Fifteen years ago, they didn’t. I demonstrated this back in 2010. You can read the column here: https://scottburns.com/is-it-time-to-eat-the-rich/
Back then Bill Gates topped the Forbes 400 list at $54 billion. He was followed by Warren Buffett ($45 billion) and Larry Ellison ($27 billion). That’s an impressive total of $126 billion.
Unfortunately, the federal deficit back then was $1,471 billion. That’s about $118 billion a month. So if the Treasury department picked up the three wealthiest guys in the world and removed them to an unspecified place, our government would just squeak through a single month!
Working my way through the Forbes list member by member, I found that the Treasury would have gobbled up the entire 400 and their fortunes in only nine months. It would have cooked the last 100 members in a single week at the end of June.
Clearly, taking wealth wasn’t the answer.
But that was then…
This year’s Forbes 400 list shows a gigantic increase in wealth since 2010. Elon Musk tops the list with $428 billion. He is followed by Larry Ellison with $276 billion and Mark Zuckerberg at $253 billion. Between them, they have $957 billion, a stunning 7.6 times the wealth of the top three just 15 years ago. That’s closer (but no after-dinner cigar) to covering the $1,877.6 billion deficit of fiscal 2025!
Forbes also produces an annual list of the total wealth of the top 20 wealth holders. This year their total is $3 trillion. That’s 60 percent more than the $1,877.6 billion federal deficit. Enough to cover the deficit for over 18 months!
And that leaves 380 Forbes list members for another time.
But what about income?
A quaint, but more humane, notion is to require that our top earners share more of their income. Historically, they’re generally not as excited by this notion as the non-rich are. But I’m sure they would agree that it is superior to eating them.
The most recent income-related figures from the IRS are for 2022. Those figures show that the biggest earners have gained a higher percentage of all income since 2010. As a result, the entire perspective on both financing the deficit and how much it would strain top income earners changes.
The top 1 percent had a minimum income of $663,164. They made a bit over $3.3 trillion, or 22.44 percent of all adjusted gross income. They paid at an average tax rate of 26.09 percent. This provided a whopping 40.43 percent of all taxes paid, a clear indication that our biggest earners are heavy duty taxpayers.
Unfortunately, raising their tax rate to cover the $1.4 trillion deficit for 2022 would have required raising their average tax rate an additional 42 percent to a total rate of about 68 percent.

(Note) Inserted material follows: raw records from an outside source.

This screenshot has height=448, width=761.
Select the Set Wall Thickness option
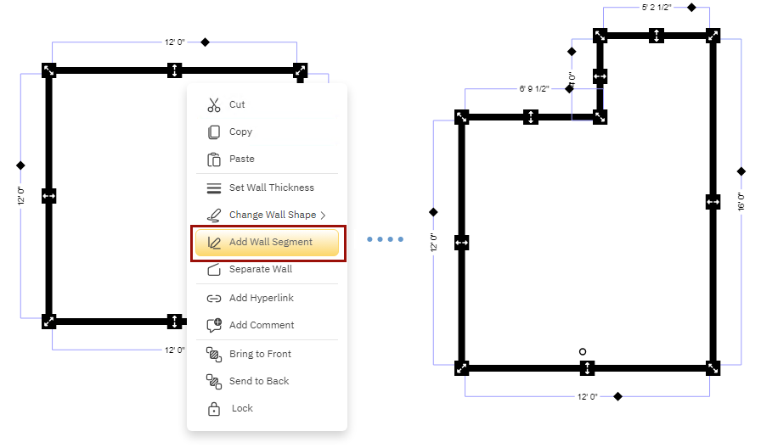(x=271, y=188)
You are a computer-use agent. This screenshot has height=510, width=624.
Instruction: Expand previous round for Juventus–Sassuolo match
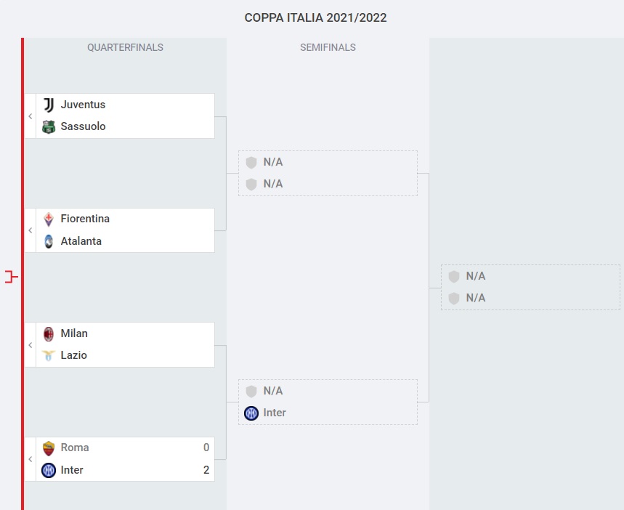coord(31,116)
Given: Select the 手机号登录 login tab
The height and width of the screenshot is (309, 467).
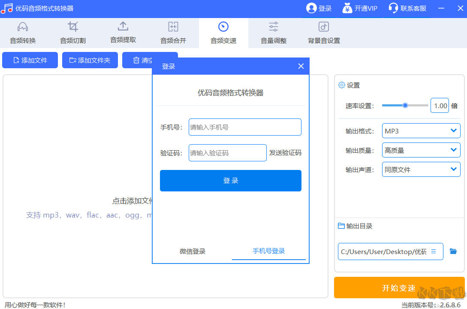Looking at the screenshot, I should (268, 251).
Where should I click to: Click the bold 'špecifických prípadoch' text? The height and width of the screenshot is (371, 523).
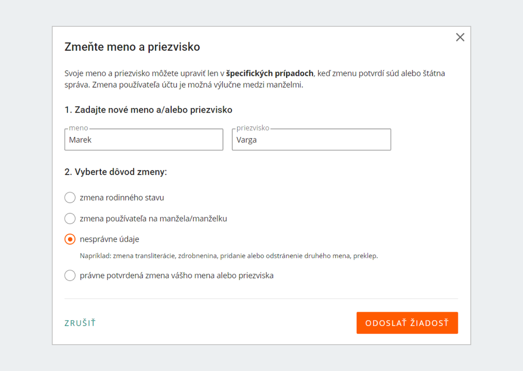click(269, 73)
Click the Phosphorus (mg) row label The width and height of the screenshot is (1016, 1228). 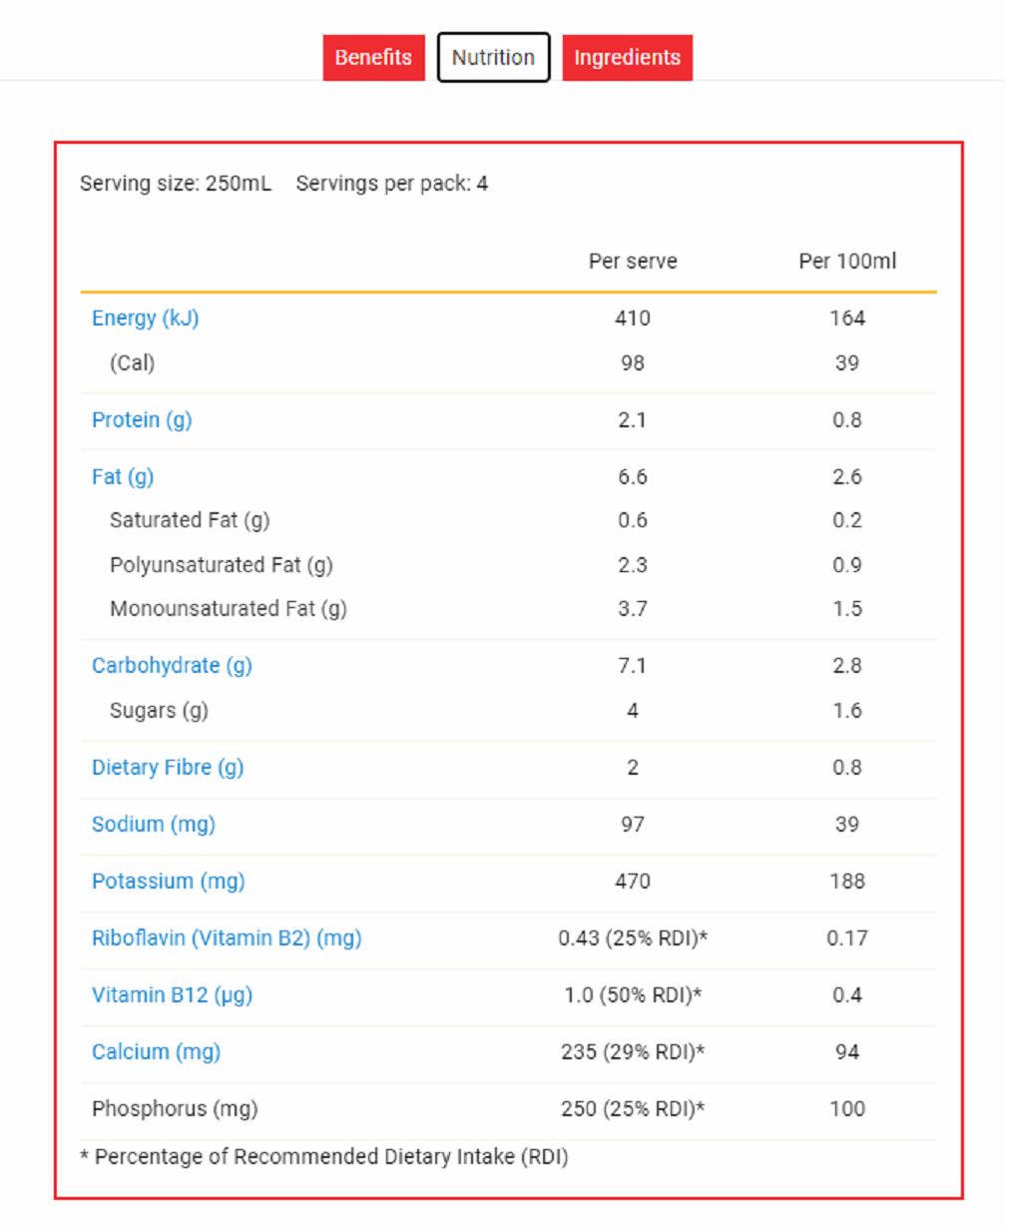pyautogui.click(x=175, y=1109)
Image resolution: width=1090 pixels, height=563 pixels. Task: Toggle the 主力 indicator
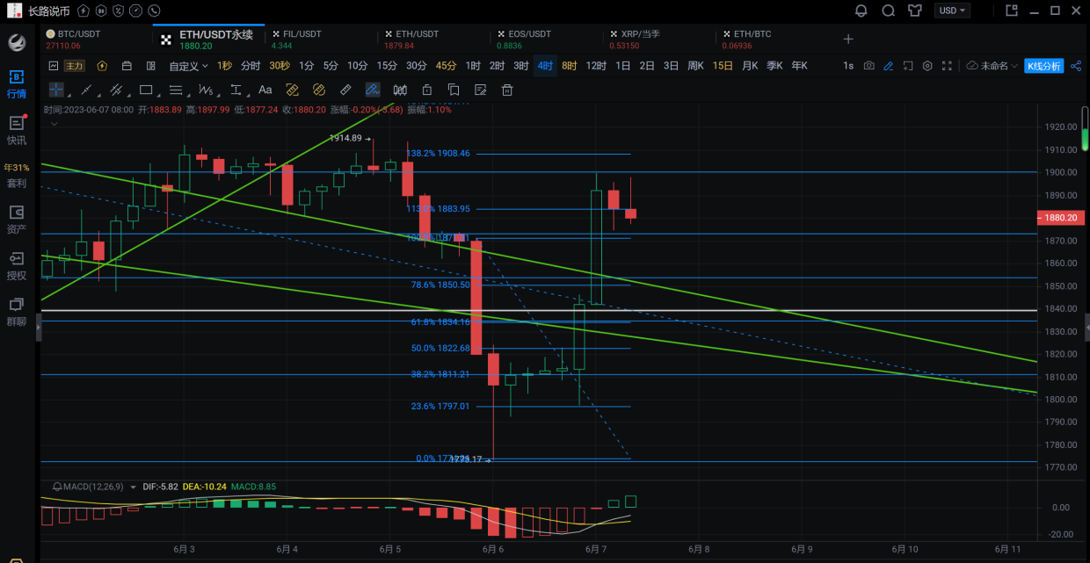click(75, 66)
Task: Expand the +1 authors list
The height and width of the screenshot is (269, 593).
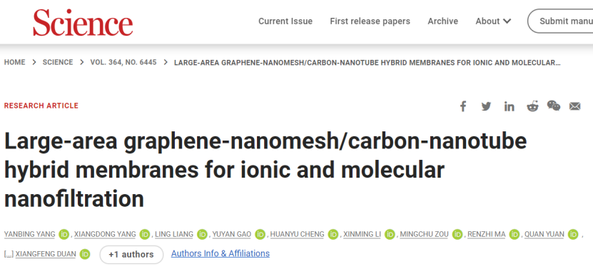Action: point(131,255)
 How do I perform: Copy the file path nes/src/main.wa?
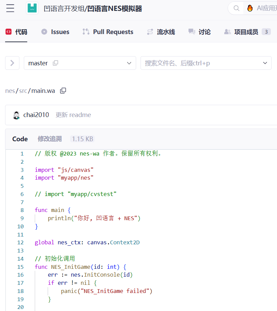[x=63, y=91]
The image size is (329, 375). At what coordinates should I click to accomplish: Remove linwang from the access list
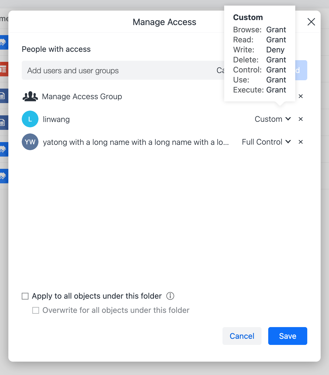click(301, 119)
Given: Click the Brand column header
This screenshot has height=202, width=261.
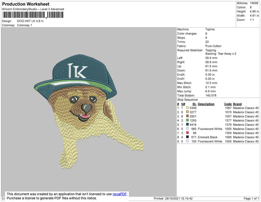Looking at the screenshot, I should pos(237,104).
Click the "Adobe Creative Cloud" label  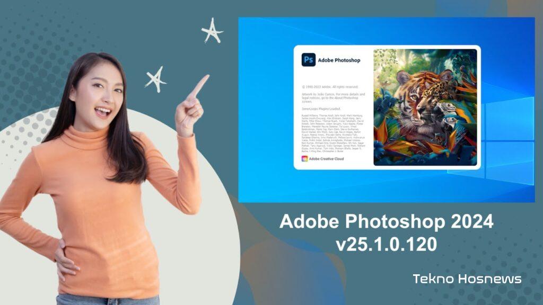tap(326, 159)
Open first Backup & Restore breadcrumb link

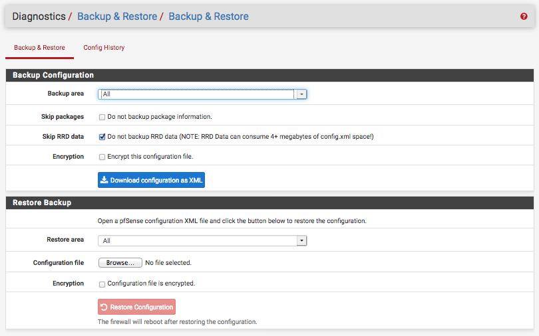pos(117,17)
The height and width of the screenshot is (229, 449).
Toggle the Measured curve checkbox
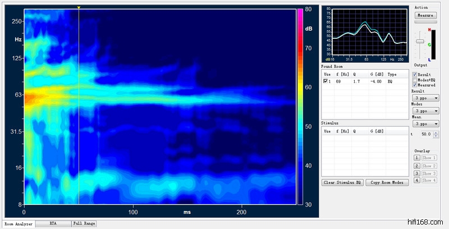pyautogui.click(x=415, y=85)
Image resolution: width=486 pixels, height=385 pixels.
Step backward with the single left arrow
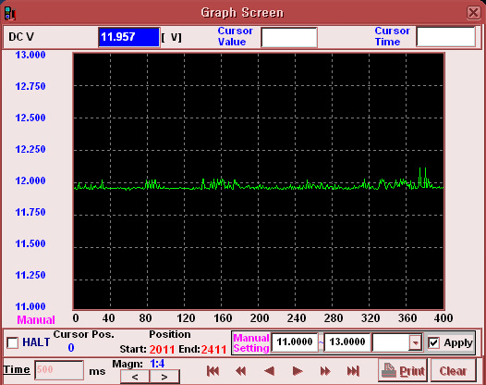pos(269,371)
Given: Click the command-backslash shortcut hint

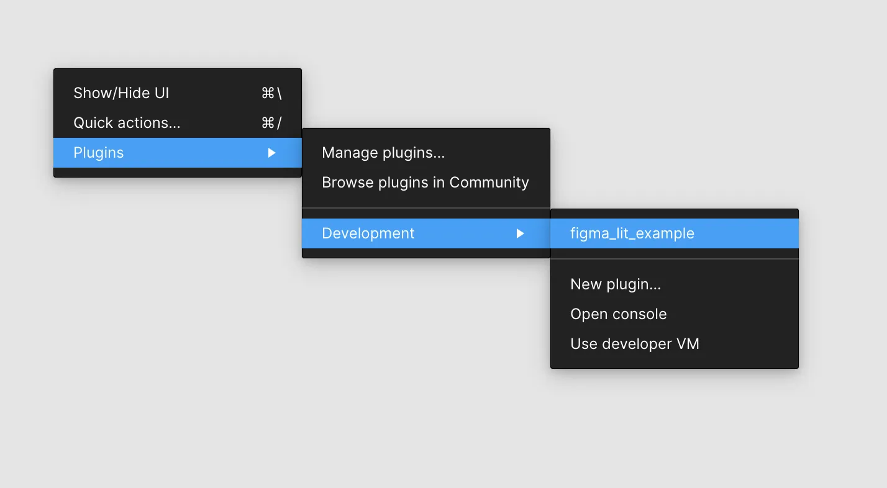Looking at the screenshot, I should pyautogui.click(x=271, y=93).
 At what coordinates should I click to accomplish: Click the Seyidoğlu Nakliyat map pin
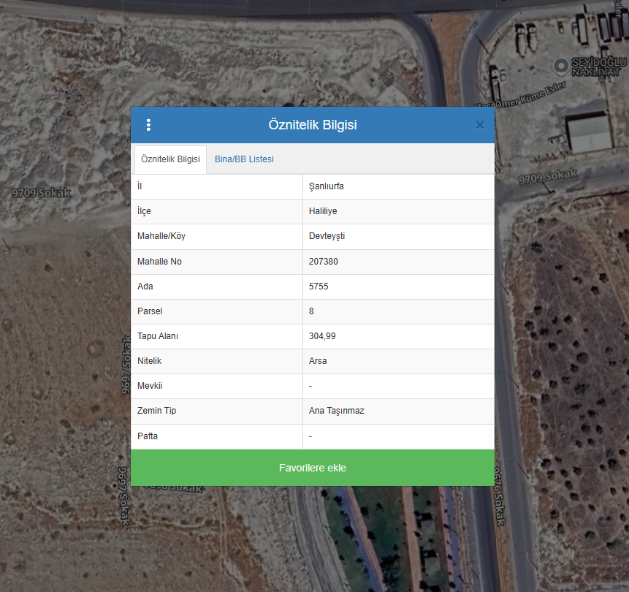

Reach down to the top 5 percent, a minimum income level of $261,991, and they enjoyed about $5.6 trillion in adjusted gross income and paid $1.3 trillion in taxes at an average rate of 23.07 percent. They paid a whopping 61 percent of all income taxes. Having them pay enough additional taxes to cover the $1.4 trillion deficit would add another 25 percent to their average tax rate. The total would be about 48 percent of income.
Even with the rise in stock prices since 2022, the 48 percent average tax rate wouldn’t decline much.
That leaves us with a problem.
Until recently, funding the federal government was a bipartisan problem regularly solved by tweaks, expert obfuscation and carefully constructed lies. No more. Financing our government is now a structural problem – something that requires major policy changes. It would not be safe to hold our breath as we await those changes.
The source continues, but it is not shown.